In order to develop a new protocol that enabled reliable PPI-detection without the data-contamination that would occur as a result of perpetual biotinylation, we assessed several intermediate TurboID variants, tested transient transfection, utilized dox-inducible expression of TurboID, and cultured cells in dialyzed FBS that lacks biotin. We found that of these methods tested, combining inducible expression of TurboID with the use of dialyzed FBS allowed for inducible biotinylation by TurboID. Investigators who seek to compare a single cell line under multiple conditions should consider utilizing this approach to allow for detection of subtle changes or transient interactions that may otherwise be undetectable in a cell with pre-existing biotinylation of proximate proteins. Due to the increasing practical labeling radius that occurs with the length of biotin supplementation, it may be necessary for investigators to perform preliminary time-course experiments to determine the optimal length of biotin incubation as our studies show varying degrees of biotinylation for each bait tested.

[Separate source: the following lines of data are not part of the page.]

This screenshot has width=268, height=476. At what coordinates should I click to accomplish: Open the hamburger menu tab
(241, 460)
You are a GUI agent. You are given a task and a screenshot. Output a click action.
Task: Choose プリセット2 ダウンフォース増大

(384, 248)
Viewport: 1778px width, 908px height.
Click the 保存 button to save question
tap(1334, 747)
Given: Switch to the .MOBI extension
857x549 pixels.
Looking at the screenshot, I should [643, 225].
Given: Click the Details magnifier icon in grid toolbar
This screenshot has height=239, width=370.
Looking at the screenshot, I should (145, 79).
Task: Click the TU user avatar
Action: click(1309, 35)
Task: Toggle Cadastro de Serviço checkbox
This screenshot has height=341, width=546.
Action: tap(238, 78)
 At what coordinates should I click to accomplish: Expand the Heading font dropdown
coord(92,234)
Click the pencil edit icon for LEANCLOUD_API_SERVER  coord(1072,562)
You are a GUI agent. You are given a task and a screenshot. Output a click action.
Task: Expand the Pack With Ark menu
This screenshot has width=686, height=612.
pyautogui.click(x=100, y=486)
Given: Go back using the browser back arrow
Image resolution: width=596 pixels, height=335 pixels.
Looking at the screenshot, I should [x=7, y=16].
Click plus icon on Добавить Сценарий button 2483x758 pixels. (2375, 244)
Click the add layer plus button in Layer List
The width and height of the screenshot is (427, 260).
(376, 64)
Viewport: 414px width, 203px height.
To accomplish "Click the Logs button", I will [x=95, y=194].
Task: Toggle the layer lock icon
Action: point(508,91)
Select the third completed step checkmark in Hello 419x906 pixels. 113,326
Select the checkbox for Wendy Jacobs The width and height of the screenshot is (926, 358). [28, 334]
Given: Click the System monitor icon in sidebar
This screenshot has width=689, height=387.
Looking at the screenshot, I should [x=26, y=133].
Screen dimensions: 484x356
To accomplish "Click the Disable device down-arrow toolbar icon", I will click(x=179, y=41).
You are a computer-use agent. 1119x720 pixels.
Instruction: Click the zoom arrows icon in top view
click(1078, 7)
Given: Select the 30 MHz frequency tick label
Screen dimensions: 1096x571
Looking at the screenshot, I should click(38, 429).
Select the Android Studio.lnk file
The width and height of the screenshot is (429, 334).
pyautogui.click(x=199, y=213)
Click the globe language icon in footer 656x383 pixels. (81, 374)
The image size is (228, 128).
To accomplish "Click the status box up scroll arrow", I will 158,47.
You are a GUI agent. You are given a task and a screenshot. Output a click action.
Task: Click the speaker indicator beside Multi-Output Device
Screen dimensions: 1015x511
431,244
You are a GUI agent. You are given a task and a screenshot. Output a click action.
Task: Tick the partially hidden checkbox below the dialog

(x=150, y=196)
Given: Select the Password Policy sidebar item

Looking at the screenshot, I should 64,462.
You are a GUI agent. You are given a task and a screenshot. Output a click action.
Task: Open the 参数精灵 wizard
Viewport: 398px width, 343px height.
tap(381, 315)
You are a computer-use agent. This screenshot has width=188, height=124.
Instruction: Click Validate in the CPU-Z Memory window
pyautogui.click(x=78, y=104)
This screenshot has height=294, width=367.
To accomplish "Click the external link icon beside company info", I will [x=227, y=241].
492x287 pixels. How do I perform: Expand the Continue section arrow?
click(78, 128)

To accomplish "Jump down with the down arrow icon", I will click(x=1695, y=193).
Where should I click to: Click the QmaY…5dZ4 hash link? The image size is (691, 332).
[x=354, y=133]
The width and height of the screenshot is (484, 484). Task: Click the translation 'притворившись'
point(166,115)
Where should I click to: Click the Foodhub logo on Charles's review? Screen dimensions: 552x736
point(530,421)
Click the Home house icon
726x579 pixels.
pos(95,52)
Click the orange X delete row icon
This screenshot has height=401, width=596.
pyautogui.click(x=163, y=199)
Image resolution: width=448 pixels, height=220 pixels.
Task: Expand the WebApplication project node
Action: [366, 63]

Overall, these studies support TurboID as a rapid, promiscuous biotin ligase that can utilize basal levels of biotin in cell culture media for producing reactive bioAMP molecules. TurboID likely shares a similar mechanism of action with BioID, where both ligases create and release these reactive bioAMP molecules, but TurboID clearly does so at a much faster rate likely due, at least in part, to an enhanced affinity to biotin [9
]. The expanding practical labeling radius evident with increasing biotin concentration and incubation duration may therefore impair the use of TurboID for some common BioID applications, but does not prohibit the use of TurboID under all circumstances. If the investigator is solely interested in elucidating the PPIs of a single bait under a single condition, it may be possible to utilize TurboID culture under normal media conditions and lyse the cells for pull down without supplementing with biotin. Additionally, if a BioID-bait fusion protein expression is extremely low due to toxicity, degradation, or suppression, it may be beneficial to try TurboID as the robust levels of biotinylation should be able to overcome low levels of expression. Furthermore, our studies support TurboID as the clearly superior ligase in the ER lumen with the ability to robustly biotinylate proteins in an environment where BioID is only marginally effective. Perhaps TurboID will be useful for other environments that may affect conventional BioID function such as organelles with low pH or extracellularly. Subsequent studies exploring these possibilities will be necessary to determine just how effectively TurboID will operate in these environments. It is clear that there is still the need for a proximity labeling method for living cells that has a well-defined practical labeling radius and that can be rapidly induced to enable studies of brief temporally distinct differences in protein associations. Whether this comes in the form of further modifications of labeling protocols with the existing ligases, modification to existing ligases, and/or entirely different approaches to proximity protein labeling remains to be seen.